Generic way to write array stencils/kernels for CPUs and GPUs?

Do we currently have an established way to write stencils for single-/multi-array operations, or kernels in general, in a way that’s compatible with both CPU and GPU array?

Regarding kernels/stencils in general, I found an old experiment of @timholy, [KernelTools.jl[(GitHub - timholy/KernelTools.jl: Fast kernel/stencil operations in Julia), and there was some support for stencils in ParallelAccelerator.jl, but I’m not sure about the current situation.

I guess stencils could be seen as a generalized form of broadcasting (resp. broadcasting as applying a multi-array stencil of size one - broadcasting-based code we can already write in a CPU/GPU independent fashion, of course).

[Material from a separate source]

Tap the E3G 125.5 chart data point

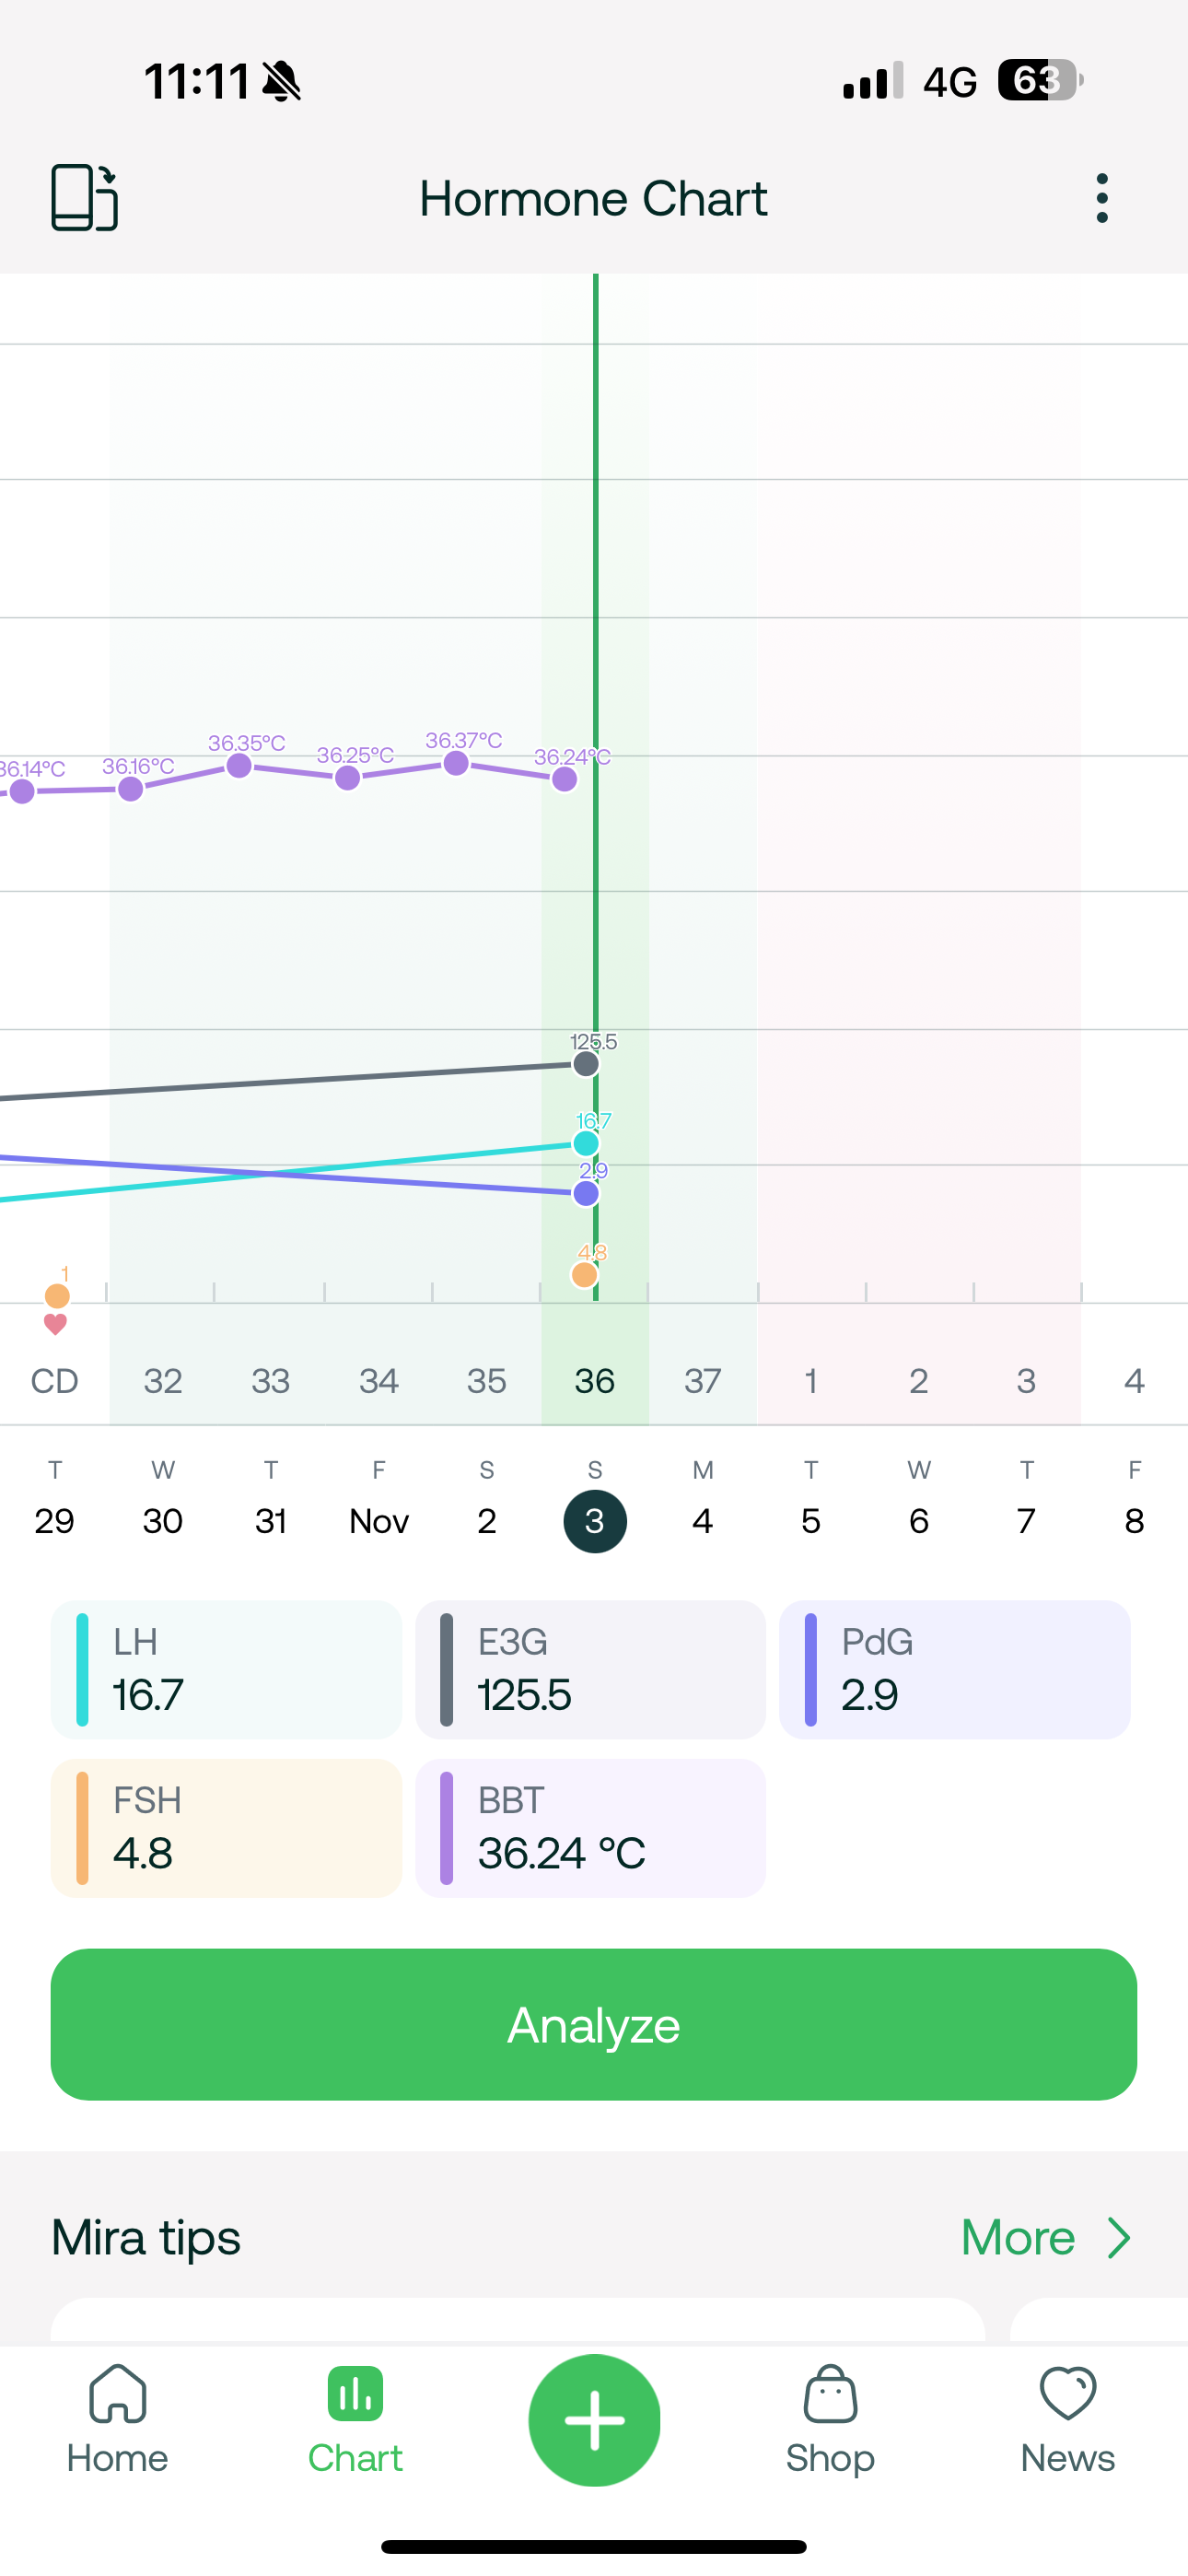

I have some vague ideas, but maybe someone is already working on this kind of thing?

https://github.com/JuliaImages/ImageFiltering.jl has some stuff in this direction.

GitHub - JuliaImages/ImageFiltering.jl: Julia implementations of multidimensional array convolution and nonlinear stencil operations

Oh, sure, but that’s 2D stencils with linear combination of fixed coefficients on a single array right?

Maybe I chose the wrong term - when I wrote stencils, I meant kernels that have a fixed access pattern (but may read from multiple arrays) run a fixed but arbitrarily complex operation on the input values and write the result to a single entry in a single target array. Maybe I should have just termed it kernel in general - but then, a kernel in the more generic meaning of the term (e.g. CUDA) isn’t always restricted to a fixed access pattern or a single output array.

Yeah its single array, but not restricted to 2d and (on CPU) allows arbitrary operations via mapwindow.

Oh, neat, good to know (does mapwindow use views?)

No, it copys to a buffer, so mapwindow(f!, arr) will not modify arr.